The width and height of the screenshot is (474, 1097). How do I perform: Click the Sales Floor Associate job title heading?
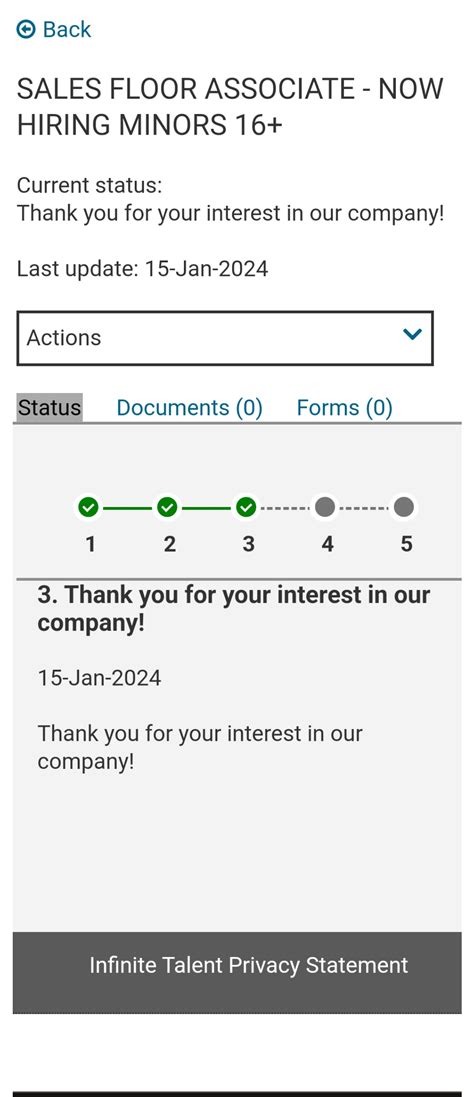pyautogui.click(x=230, y=107)
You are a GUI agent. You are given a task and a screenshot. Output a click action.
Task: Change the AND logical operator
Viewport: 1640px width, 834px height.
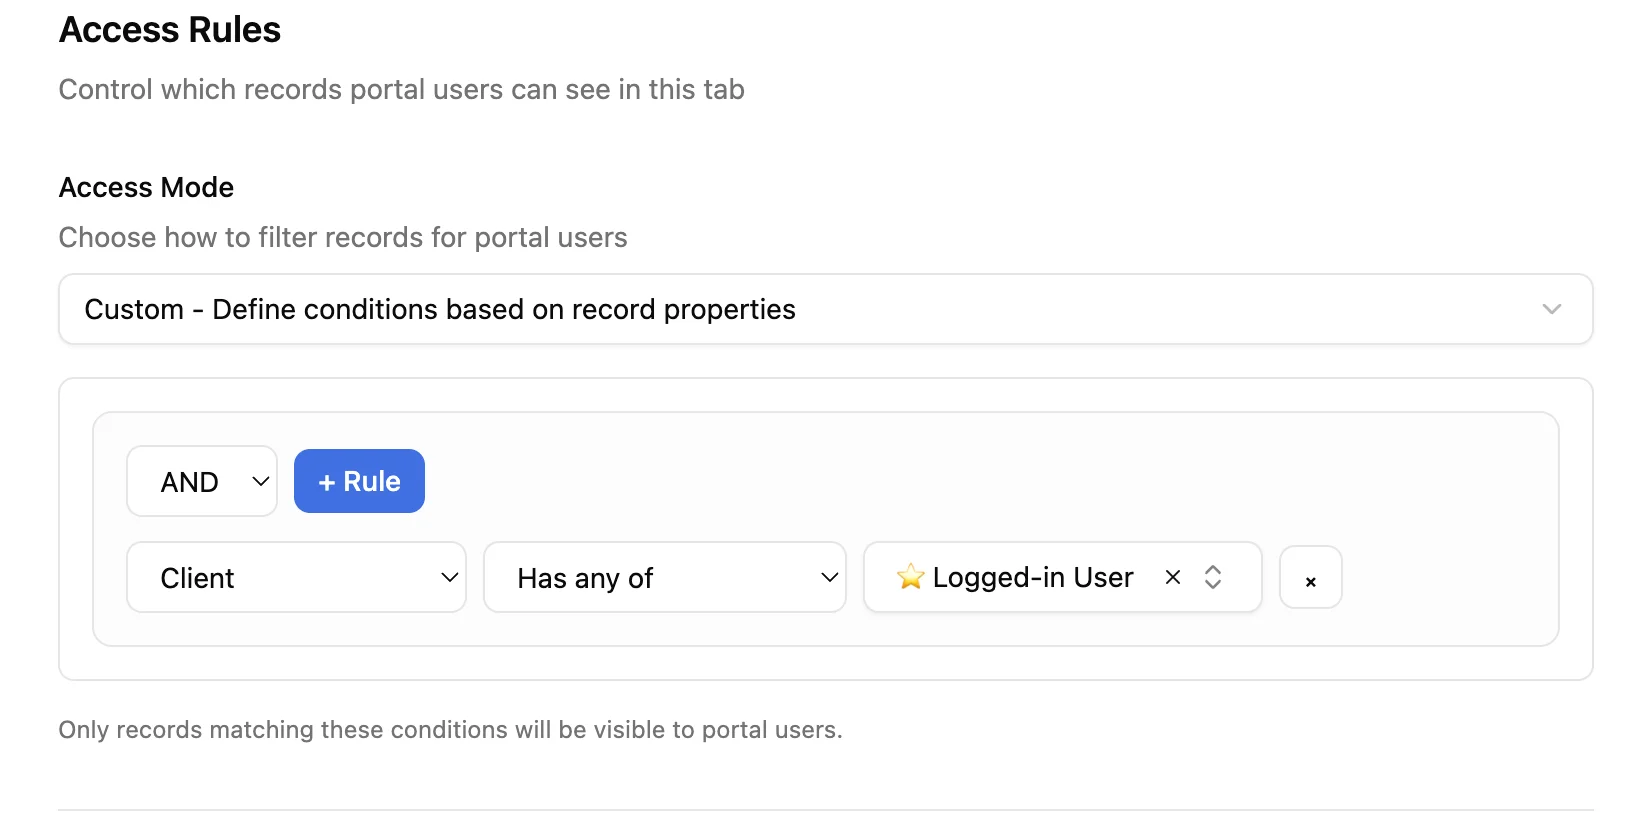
# # #
You are asked to reproduce each line above exactly, but to exclude the pictures.

_Result of the exercise_
The width and height of the screenshot is (474, 1097). How do I perform: Click the Sales Floor Associate job title heading?
pyautogui.click(x=230, y=107)
You are a GUI agent. You are given a task and a screenshot. Output a click action.
Task: Change the AND logical operator
Viewport: 1640px width, 834px height.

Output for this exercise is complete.